Kayıp Zamanın İzinde serisinin 5. kitabı
"Albertine aynı Albertine değildi, çünkü Balbec'deki gibi daima bisikletinin üstünde bir kaçak, sayısız küçük sahil yerleşimine, kız arkadaşlarının evinde kalmaya gittiği için bulunamayan ve ayrıca yalanları yüzünden iyice ulaşılamayan bir varlık değildi; çünkü evime hapsolmuş uysal ve yalnız kız, Balbec'te onu bulabildiğim zamanlarda bile kumsalda gördüğüm kız değildi; kumsaldaki kız kaçak, temkinli ve sinsiydi, varlığı ustalıkla gizlediği, acı çektirdikleri için onu sevdiren o kadar çok randevuyla birleşip yoğunlaşırdı ki, başkalarına karşı takındığı soğuk tavrın, verdiği sıradan cevapların ardında bir önceki günün, ertesi günün randevuları sezilirdi, bana karşı tavrı ise, aşağılayıcı ve kurnazdı.

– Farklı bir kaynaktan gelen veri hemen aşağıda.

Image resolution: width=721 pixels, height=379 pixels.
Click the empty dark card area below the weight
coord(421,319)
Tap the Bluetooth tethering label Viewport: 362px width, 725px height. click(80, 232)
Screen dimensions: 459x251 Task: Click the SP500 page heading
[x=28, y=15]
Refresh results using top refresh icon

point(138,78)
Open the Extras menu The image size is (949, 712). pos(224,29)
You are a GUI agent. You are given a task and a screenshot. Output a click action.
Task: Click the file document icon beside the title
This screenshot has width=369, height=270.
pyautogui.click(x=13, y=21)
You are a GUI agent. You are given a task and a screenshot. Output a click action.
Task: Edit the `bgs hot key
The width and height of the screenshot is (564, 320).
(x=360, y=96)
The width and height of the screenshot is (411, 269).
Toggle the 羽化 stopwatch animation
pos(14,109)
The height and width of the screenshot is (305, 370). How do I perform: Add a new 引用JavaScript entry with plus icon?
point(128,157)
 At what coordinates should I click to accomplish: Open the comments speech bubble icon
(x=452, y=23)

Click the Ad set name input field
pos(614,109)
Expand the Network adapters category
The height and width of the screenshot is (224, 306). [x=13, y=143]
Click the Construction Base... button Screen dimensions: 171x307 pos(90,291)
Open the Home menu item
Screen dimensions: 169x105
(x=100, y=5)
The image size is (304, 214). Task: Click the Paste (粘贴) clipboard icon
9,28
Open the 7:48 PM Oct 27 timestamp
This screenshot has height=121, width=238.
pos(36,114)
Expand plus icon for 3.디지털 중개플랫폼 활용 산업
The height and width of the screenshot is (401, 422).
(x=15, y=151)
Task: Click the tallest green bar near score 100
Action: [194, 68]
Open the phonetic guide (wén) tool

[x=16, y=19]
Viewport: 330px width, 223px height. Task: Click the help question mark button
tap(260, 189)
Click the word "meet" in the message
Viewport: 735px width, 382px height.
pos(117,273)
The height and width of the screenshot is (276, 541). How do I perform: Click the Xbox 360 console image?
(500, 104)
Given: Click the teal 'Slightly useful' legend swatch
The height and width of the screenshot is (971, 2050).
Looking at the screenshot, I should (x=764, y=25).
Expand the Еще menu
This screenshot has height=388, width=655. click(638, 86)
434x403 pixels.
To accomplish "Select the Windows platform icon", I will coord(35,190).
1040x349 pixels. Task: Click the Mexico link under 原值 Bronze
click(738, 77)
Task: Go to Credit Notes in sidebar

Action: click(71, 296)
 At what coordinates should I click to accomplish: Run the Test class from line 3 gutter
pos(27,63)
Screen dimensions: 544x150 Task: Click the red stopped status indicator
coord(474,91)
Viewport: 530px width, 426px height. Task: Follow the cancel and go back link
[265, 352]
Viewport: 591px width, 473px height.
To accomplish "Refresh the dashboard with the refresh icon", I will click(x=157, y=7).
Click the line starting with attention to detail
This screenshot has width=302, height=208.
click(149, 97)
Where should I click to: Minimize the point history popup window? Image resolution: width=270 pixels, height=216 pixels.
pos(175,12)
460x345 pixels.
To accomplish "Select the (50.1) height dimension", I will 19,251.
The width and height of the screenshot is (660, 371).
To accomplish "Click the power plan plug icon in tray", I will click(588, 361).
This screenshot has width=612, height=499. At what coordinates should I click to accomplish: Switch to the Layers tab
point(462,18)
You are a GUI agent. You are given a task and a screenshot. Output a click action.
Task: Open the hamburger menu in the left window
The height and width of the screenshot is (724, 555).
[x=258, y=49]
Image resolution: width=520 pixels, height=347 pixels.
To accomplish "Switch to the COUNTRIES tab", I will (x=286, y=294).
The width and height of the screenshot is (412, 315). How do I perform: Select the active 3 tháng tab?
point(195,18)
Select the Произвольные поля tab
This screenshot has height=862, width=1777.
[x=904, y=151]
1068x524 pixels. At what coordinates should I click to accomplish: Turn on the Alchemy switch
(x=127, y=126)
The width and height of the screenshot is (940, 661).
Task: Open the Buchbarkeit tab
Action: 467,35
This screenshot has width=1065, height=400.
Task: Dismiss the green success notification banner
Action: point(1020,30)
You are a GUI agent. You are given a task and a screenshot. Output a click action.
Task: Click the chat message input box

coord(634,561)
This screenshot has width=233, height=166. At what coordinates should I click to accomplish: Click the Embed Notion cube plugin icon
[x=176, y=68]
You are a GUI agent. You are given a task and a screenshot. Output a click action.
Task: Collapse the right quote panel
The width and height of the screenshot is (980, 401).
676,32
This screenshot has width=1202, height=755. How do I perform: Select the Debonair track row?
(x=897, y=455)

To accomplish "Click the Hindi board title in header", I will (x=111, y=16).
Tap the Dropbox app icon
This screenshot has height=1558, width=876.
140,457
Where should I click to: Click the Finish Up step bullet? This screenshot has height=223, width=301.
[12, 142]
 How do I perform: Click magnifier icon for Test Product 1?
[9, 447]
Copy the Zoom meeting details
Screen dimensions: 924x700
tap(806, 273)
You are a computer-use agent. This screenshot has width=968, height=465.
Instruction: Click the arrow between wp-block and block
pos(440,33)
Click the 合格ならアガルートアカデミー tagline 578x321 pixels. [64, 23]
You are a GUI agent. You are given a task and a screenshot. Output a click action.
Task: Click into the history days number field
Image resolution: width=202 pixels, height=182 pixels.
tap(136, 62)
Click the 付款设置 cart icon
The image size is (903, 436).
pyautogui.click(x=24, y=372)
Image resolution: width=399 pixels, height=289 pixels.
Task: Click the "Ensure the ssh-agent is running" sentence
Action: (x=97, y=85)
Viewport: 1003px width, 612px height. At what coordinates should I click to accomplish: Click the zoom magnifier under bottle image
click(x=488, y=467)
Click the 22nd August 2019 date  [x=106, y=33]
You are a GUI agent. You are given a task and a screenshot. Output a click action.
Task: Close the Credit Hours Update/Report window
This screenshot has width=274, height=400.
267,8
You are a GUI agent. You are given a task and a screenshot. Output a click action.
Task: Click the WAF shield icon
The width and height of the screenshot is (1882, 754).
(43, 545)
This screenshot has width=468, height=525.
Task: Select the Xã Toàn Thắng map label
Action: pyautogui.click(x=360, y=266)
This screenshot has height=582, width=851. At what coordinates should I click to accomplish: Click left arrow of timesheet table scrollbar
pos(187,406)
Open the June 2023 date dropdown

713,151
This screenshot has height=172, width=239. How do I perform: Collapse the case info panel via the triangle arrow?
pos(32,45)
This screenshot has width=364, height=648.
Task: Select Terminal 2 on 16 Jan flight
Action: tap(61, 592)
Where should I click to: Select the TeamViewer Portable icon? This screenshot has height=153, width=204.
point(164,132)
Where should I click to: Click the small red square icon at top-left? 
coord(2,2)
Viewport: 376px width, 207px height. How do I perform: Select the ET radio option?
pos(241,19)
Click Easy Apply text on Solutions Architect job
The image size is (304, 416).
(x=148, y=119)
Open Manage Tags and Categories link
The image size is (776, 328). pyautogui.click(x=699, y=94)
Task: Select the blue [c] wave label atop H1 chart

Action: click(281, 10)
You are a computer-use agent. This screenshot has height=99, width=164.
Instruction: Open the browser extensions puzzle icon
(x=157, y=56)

Aynı kız değildi, çünkü deniz rüzgârı artık giysilerini şişirmiyordu, çünkü hepsinden önemlisi, ben onun kanatlarını koparmıştım, artık bir Nike değildi, başımdan atmak isteyeceğim, bunaltıcı bir köleydi. "
Bu kitap da kim kime mahpus uzun süre çok karışık. Kıskançlık duygusunun nasıl hastalıklı bir şey olduğunu çok iyi hissettiriyor. Kıskandığı kişiye ve kendisine verdiği zarar ise ölçülemez.
İnsanları ya da özgür olan herhangi bir şeyi doğal haliyle görüp sevdikten sonra, onu kafeslere koyup kimsenin sevmeyeceği, bir hale getirmenin iki taraf için de hüsranla sonuçlanmasının hikayesi gibi.